Discussion and Analysis
Fiscal 2015 Compared to Fiscal 2014
Net revenue
Total Net revenue for Fiscal 2015 was $1.42 billion, compared with $1.56 billion for Fiscal 2014, a decrease of $135.6 million. The decrease was primarily attributable to a decrease in our Direct segment of $105.7 million and a decrease in our Retail segment of $30.1 million.
Direct segment Net revenue was $1.21 billion in Fiscal 2015, a decrease of $105.7 million, or 8% from $1.3 billion during the same period of the prior year. The decrease was driven by a decrease in catalog circulation, a reduced promotional approach, and lower customer acceptance of our product offering in a challenging retail environment, partially offset by our new marketing initiatives. Changes in foreign currency exchange rates compared with Fiscal 2014 negatively affected Net revenue in the Direct segment by approximately $26.7 million.
Net revenue in the Retail segment was $204.6 million in Fiscal 2015, a decrease of $30.1 million, or 13% from $234.6 million during the same period of the prior year. The decrease was drive by Same Store Sales and fewer Land's End Shops at Sears. Same Store Sales in the Retail segment decreased 9.3%, driven by lower sales in the Company’s Lands’ End Shops at Sears. On January 29, 2016 the Company operated 227 Lands’ End Shops at Sears, 14 global Lands’ End stores and five international shop-in-shops compared to 236 Lands’ End Shops at Sears and 14 global Lands’ End stores and five international shop-in-shops on January 30, 2015.
Gross Profit
Total gross profit decreased 11.3% to $652.6 million and gross margin decreased approximately 130 basis points to 46.0% of total Net revenue, compared with $735.9 million, or 47.3% of total Net revenue in Fiscal 2015 and Fiscal 2014, respectively.
The decrease in gross profit was driven by a decrease in Direct segment gross profit to $567.1 million in Fiscal 2015 compared with $636.1 million in Fiscal 2014. The Direct segment gross margin decreased 150 basis points to 46.7% in Fiscal 2015 from 48.2% in Fiscal 2014, driven by a highly promotional retail environment which required deeper discounting during the fourth quarter of the year. Changes in foreign currency exchange rates compared with Fiscal 2014 negatively affected gross margin in the Direct segment by approximately 90 basis points.
Retail segment gross profit decreased 14.2% to $85.5 million in Fiscal 2015 compared with $99.7 million in Fiscal 2014. Retail segment gross margin decreased 70 basis points to 41.8% of Retail Net revenue in Fiscal 2015, from 42.5% in Fiscal 2014, driven by a highly promotional retail environment which required deeper discounting during the fourth quarter of the year.
Selling and Administrative Expenses
Selling and administrative expenses were $545.3 million, or 38.4% of total Net revenue in Fiscal 2015 compared with $573.3 million, or 36.9% of total Net revenue for the comparable period in the prior year.
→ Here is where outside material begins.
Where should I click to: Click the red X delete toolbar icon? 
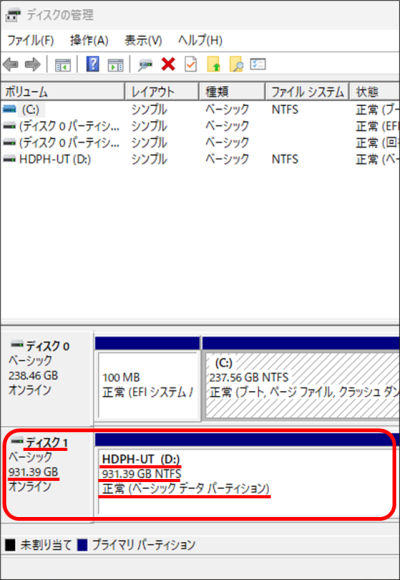click(168, 65)
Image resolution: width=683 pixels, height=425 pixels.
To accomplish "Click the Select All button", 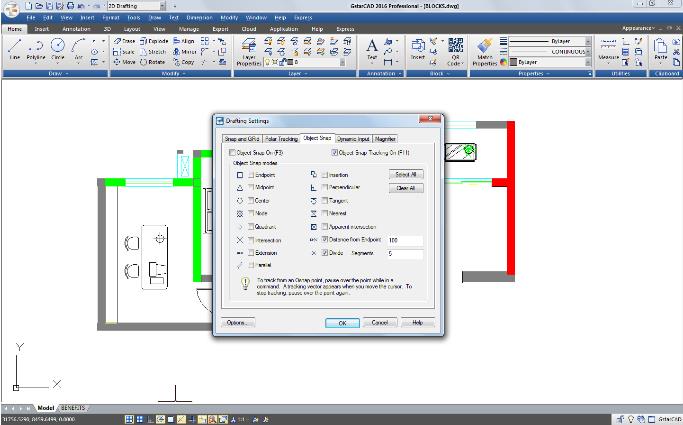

The decrease of $28.0 million in Selling and administrative expense was primarily attributable to $12.9 million in favorable foreign exchange impacts, a $8.1 million decrease in incentive compensation and a $7.7 million decrease in personnel costs.
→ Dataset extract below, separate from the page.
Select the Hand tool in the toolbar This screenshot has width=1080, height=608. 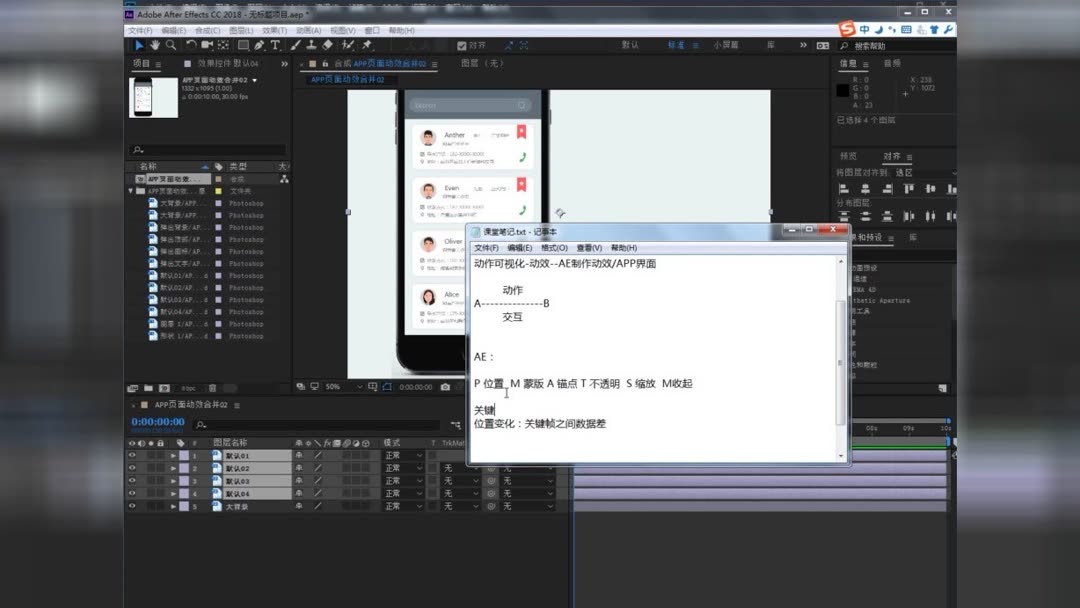(x=155, y=45)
The Direct segment Selling and administrative expenses were $424.8 million for Fiscal 2015 compared to $445.0 million for the prior year. The decrease of $20.2 million in Selling and administrative expense was primarily due to $12.9 million of favorable foreign exchange impacts, a $4.3 million decrease in incentive compensation, a $3.4 million decline in personnel costs and lower marketing investments of $2.8 million, partially offset by increased information technology expenses.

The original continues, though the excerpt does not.